Last week Offer Stern-Weiner, Head of the Modern Slavery Unit at the Home Office,  and I journeyed out of Rome to visit a small and tranquil convent in a historic town set in the beautiful Italian countryside. The reason we were there? To meet five young Nigerian women who had been trafficked from Nigeria to Italy and who had been offered shelter by the nuns.  For the next couple of hours we listened as they told us about their journey through the desert to Libya, and across the Mediterranean in a flimsy inflatable boat. They told us how they had been promised work, only to find out in Libya that this work was prostitution. The traffickers only revealed in Libya that the price of the journey was €35,000, to be repaid through earnings. By then there was no way back. They were held imprisoned in Libya for several months, and then sent on to Italy.  They had been rescued by the police and the nuns, who were providing them with education, helping them get documents, and encouraging them to plan for their futures.

Earlier on the same day we had met colleagues from the Vatican, religious orders and other embassies to the Holy See to discuss how we could better tackle modern slavery together. There were many ideas: creating alternative employment in countries of origin; running awareness-raising campaigns in recruitment areas; targeting clients; and consistently implementing existing legislation. The comment that struck me most was from one of the religious sisters, who said that as criminal networks are working together to exploit the vulnerable, good people had to work together to fight them.

Modern slavery is a global problem fuelled by organised crime, conflict, migration, and developed economies’ demand for low cost manufactured products. It is estimated that there are 10,000-13,000 people in conditions of slavery in the UK, and 45 million worldwide. They include girls forced into prostitution (like the Nigerians we met), people working for little or no wages, child labour and even organ harvesting.
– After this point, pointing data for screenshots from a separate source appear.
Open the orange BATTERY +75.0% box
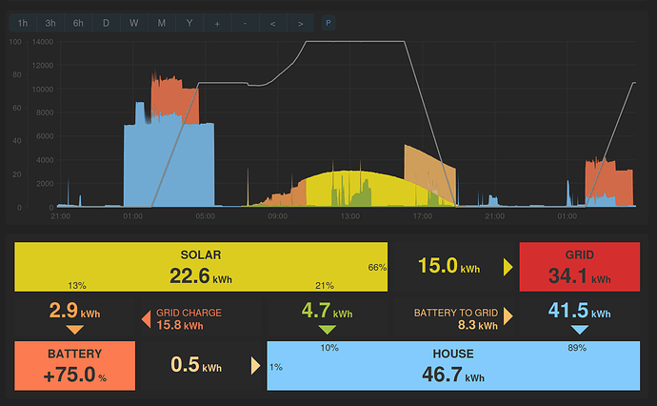[74, 366]
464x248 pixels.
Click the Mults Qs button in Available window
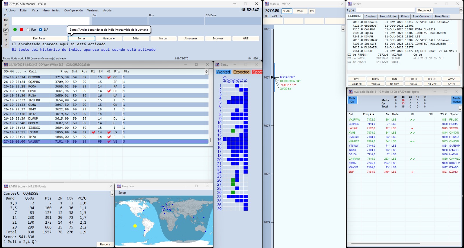[352, 100]
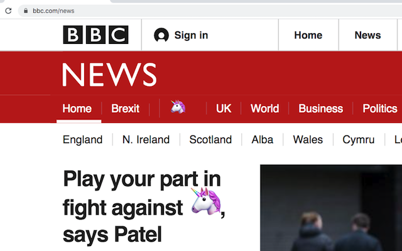Open the Sign in link
This screenshot has height=251, width=402.
click(191, 35)
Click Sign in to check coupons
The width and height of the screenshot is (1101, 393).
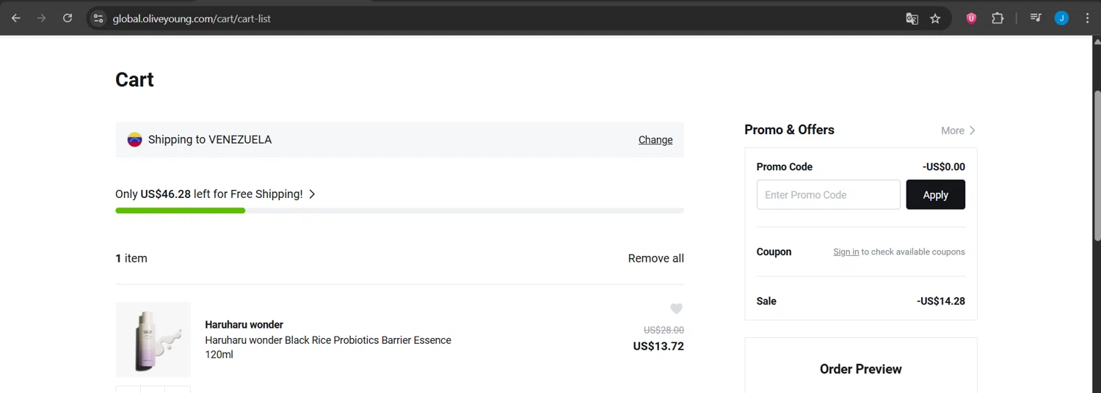(x=846, y=252)
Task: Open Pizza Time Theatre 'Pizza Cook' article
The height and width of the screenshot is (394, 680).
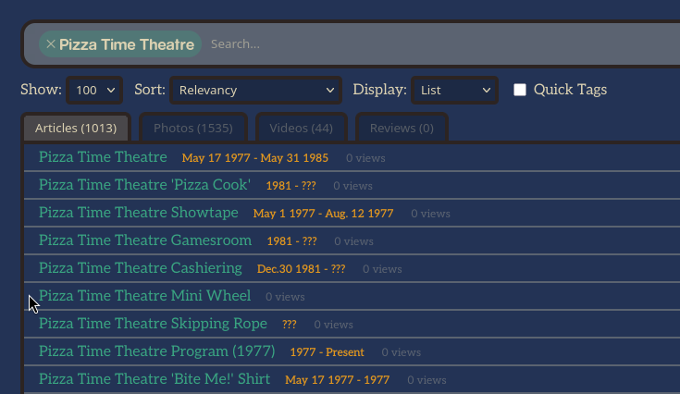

The UK Prime Minister Theresa May has made it a top priority to tackle modern slavery – aiming to eradicate it in the UK and overseas. The UK Government has passed a Modern Slavery Act, given law enforcement new powers and additional resources to disrupt slave-drivers, improved protection and support to victims, introduced new duties on state and private sector organisations to shine a light on the issue, and appointed an Independent Anti-Slavery Commissioner. This has resulted in record numbers of victims coming forward to ask for help as well as increased numbers of prosecutions and convictions for slave-drivers, and the Prime Minister is personally chairing a national taskforce to accelerate progress.

The Pope of course has also spoken out many times against modern slavery. The bishops have taken action: Cardinal Nichols set up the Santa Marta Group, which brings together bishops, police chiefs and politicians from around the world to cooperate against modern slavery.  The Church is active in many other ways too. Sister Eugenia Bonetti, who took us to the shelter, has worked for decades to rescue girls from trafficking in Italy and help them leave prostitution.  The nuns have set up their own network of networks against modern slavery called Talitha Kum, a phrase from the Gospels meaning ‘Little girl, arise’ in Aramaic. The network spans 70 countries.
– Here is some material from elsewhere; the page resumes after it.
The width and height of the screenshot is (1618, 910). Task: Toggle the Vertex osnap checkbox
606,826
Eradicating modern slavery will not be easy. The Nigerian women in the shelter told us that they now felt safe from the traffickers who had brought them to Italy, but they were deeply worried about their families at home, who were being threatened by the criminal networks. Nor will rehabilitating them be easy. They could not read and could not speak Italian.  The nuns were working with them every day to help them to acquire the skills they will need to move on with their lives.

At the end of the visit we were full of admiration for the sisters who work with the victims, and who devote their lives to fighting this injustice.  The challenge now is to set up those networks of good people that the sister recommended  – including governments, police forces, business leaders, the churches and religious networks – to work together to make a real difference on the ground. The UK’s International Modern Slavery Strategy provides a good starting point.